Wednesday, February 22, 2012


How Factoring Works
Step 1: Send Invoice to a Factor – After you have completed your service or delivered your product to your customer, generate an invoice and send either the original or a copy to a factor.
Step 2: Verification & Approval – An account manager will review the invoice and any necessary documentation you submitted.  An account manager will also contact your customer to determine if the details of the invoice was agreed upon and to ensure that the service was provided or product was delivered.  Once your customer confirms these details, the invoice you submitted is approved and prepared for funding.
Step 3: Get Paid - Funding varies in how factors pay their clients.  Generally, factors can fund you in three ways: check delivered by standard mail, same-day wire transfer, or next-day direct deposit (option most businesses use).  Factor fees vary as well, but many companies can fund you as much as 95% of the value of the invoice you submitted.  Other fees may apply also depending on how you choose to get funded.

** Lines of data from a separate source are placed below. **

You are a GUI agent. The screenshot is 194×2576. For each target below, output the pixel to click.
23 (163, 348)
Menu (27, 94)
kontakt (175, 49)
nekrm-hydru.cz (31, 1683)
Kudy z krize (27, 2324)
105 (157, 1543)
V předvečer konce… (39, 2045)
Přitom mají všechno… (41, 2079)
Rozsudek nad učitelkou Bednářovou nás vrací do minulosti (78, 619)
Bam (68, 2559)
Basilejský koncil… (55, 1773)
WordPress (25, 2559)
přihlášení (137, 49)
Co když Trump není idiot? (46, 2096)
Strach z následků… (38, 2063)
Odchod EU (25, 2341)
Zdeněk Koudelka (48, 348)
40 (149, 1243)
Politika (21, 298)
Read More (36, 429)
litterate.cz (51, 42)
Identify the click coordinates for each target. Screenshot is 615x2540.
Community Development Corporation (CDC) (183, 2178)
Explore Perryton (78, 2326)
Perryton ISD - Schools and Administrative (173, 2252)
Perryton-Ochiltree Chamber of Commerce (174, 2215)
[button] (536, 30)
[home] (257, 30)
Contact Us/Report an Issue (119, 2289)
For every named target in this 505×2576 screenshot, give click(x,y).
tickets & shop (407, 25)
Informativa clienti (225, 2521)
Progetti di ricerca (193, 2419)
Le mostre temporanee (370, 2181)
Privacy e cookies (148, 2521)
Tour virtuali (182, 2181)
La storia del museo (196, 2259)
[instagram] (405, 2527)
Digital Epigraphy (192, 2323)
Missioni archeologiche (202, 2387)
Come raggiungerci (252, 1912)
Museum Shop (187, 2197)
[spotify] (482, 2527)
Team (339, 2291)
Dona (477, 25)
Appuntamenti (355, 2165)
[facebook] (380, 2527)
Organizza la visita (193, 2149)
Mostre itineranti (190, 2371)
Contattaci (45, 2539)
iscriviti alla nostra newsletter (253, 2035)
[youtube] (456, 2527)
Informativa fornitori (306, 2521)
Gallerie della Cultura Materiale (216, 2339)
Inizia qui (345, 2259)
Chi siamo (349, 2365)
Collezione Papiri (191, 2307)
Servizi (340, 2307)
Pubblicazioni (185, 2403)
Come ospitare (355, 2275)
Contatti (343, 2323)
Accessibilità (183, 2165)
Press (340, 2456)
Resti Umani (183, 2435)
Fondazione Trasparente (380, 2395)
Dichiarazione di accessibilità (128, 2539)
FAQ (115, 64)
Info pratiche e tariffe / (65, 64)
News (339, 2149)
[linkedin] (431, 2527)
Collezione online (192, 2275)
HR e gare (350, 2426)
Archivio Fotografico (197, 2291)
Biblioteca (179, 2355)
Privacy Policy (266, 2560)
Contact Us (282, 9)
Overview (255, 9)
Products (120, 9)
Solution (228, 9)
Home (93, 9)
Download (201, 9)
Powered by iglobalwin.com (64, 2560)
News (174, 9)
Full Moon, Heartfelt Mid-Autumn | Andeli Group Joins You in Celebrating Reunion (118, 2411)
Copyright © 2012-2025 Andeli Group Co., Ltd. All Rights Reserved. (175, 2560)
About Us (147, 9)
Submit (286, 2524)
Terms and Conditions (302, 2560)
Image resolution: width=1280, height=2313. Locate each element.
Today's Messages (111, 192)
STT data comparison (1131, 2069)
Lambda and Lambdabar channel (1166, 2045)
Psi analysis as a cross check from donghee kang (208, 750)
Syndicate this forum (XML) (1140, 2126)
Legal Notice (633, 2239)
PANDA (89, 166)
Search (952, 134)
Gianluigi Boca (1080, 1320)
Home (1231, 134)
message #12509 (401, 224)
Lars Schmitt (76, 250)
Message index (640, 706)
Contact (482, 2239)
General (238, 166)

Step 4: Factor Receives Payment – After your invoice has been approved and you have been funded, your customer is invoiced by the factor.  Factoring companies are NOT collection agencies, therefore, your customers will not receive multiple notifications by email, phone, or letters asking for payment.  A factor simply waits for payment to be sent by your customer.  And if you have a non-recourse agreement, the risk of non-payment lies with the factor.  This allows you to move on and focus on the next project or order.
Factoring helps you get paid faster regardless of when your customer actually pays you – past 30, 60 or even 90 days.  This helps you focus on ways to build your business rather than having difficulties chasing checks and not knowing when your customer will pay.